第9章 回家

    就在双唇将要相接时,肚子里的孩子一蹬腿儿,结结实实踢了千秋厘一脚,把她从幻境中踢了出来。

    千秋厘醒过来脸都气绿了,她气的倒不是险些被调戏了,而是轻易中了古苍龙的暗算,这简直是奇耻大辱。若被褚双拾知道,够他笑一年的。

    怎么怀了个孩子,就如此的不济了?

    咬着牙把古苍龙笼进了自己的结界,一顿哪吒闹海似的暴打,就差没扒了它的皮抽了它的筋,古苍龙几乎被她打成性冷淡,一把鼻涕一把泪地求饶。

    “夫人歇了吗?”这时有人敲了三下门,礼貌地问道,听上去是个上了年纪的男子,不像客栈的人。

    千秋厘对哭哭啼啼的古苍龙做了个噤声的手势,“谁啊?”

    门外的人答道:“老夫是寿仁堂的大夫,是烛心师父请老夫来为夫人号脉。”

    千秋厘一愣,呆呆地眨了眨眼。待想明白是怎么回事,嘴角便忍不住往上翘了,越翘越高,对着满脸泪花的古苍龙,笑得像朵迎风招展的花儿。

    古苍龙目瞪口呆,它呆默愣登看着这朵大王花瞬间变娇花,不知怎的生出几分看破红尘的沧桑。

    “我还没睡呢,先生快请进来吧。”千秋厘欢快地说道。

    上能上房揭瓦,下可下河捉鳖,这么瓷实个人,号个屁的脉啊!古苍龙翻了个白眼。白眼翻到一半,两眼一黑。

    千秋厘把它变成只黑手镯,套在了小偶人儿藕节般的胖手臂上,往床上一扔。

    郎中推门而入的时候,千秋厘已经在桌边坐好了。是个白发白须的老郎中,后面还跟了个十五六岁的侍童。

    那侍童乍一抬眼看见千秋厘,人就入了痴,老郎中唤他几声都没听见,还是老郎中重重咳了几声他才从痴态中醒过神来,忙将诊具从诊箱中取出一一摆放在桌面上,然后红着脸低下头退到一边。

    千秋厘自小审美被褚双拾强行拗歪,对于自己的美貌没有半分自知,见老郎中带的侍童如此一副痴傻木讷的模样,还以为是天生,暗忖下梁歪成这样上梁怕也好不到哪里去。

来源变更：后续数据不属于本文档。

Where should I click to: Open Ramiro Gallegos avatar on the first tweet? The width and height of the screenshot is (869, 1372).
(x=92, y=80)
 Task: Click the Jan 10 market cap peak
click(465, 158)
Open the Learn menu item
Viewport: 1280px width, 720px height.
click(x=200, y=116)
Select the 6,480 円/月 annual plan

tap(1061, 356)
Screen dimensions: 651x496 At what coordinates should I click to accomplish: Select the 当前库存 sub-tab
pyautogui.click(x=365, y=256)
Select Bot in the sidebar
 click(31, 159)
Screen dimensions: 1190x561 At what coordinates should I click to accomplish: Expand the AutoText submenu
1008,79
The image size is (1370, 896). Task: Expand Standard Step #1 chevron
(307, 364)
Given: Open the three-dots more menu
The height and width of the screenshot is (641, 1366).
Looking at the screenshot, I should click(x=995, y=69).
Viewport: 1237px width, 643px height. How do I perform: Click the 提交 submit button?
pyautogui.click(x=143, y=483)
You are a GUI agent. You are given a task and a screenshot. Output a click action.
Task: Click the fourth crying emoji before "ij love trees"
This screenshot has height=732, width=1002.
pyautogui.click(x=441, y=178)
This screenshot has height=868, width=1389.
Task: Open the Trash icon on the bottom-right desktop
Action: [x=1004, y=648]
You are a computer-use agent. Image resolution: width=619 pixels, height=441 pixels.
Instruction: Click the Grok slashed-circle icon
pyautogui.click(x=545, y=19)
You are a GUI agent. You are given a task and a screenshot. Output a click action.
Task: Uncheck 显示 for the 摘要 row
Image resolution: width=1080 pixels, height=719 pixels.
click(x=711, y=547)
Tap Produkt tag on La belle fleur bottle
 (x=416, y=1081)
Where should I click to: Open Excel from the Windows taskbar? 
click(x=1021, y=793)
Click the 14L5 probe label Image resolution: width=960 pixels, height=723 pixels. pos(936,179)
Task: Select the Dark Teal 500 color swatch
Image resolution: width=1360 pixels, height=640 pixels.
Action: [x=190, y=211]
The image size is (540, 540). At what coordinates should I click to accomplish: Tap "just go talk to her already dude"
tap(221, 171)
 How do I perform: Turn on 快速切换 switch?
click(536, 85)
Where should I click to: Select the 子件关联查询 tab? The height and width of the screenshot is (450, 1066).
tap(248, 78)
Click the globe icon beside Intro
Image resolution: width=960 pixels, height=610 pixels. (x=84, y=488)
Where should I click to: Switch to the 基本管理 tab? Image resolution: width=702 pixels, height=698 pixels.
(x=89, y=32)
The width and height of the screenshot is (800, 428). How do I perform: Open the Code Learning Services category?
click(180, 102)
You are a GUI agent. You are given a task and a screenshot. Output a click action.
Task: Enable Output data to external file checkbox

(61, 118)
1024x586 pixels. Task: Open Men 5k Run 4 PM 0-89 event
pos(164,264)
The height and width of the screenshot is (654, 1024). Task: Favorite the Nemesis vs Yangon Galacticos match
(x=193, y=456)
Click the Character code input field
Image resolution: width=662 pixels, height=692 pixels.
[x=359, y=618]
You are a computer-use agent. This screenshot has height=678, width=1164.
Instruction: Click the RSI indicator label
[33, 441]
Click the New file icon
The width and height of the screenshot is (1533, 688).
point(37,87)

    她的情况复杂,这凡俗老头儿能诊出个所以然来就怪了,但他是烛心找来的,她便非常给面子地把手腕露了出来摆在桌面上。细白瓷似的一截手腕晃得那小侍童眼都花了。

    老郎中摇头叹气,三指分别搭上千秋厘腕部的寸、关、尺三位,开始切脉。

    没过多久,脸色逐渐转沉,眉头深深一皱,问道:“夫人近日精神如何?可是常有不适?”

    千秋厘问他何故,他却又说得遮遮掩掩含糊其辞。千秋厘心道,果然如此,老头儿开始瞎蒙了。

    她素来喜怒形于色,心思浅显易懂,心里这样一想,面上便免不了有所流露,一脸看庸医的表情睨着郎中。

    老郎中顿时就不痛快了,心想他话有保留不过是怕这年轻夫人受不住刺激,要不是他欠着烛心师父的人情,要不是烛心师父深夜敲门恳切相求,他才不会这天寒地冻又大晚上的跑这一趟。

    好啊,一番好意体恤却反而被你认为无能,当下便知无不言言无不尽道,“夫人脉象细弱濡散而无根,脉如散叶,元气离散。太息五至,夫人的脉象多时竟达七八至,且浮浮沉沉……”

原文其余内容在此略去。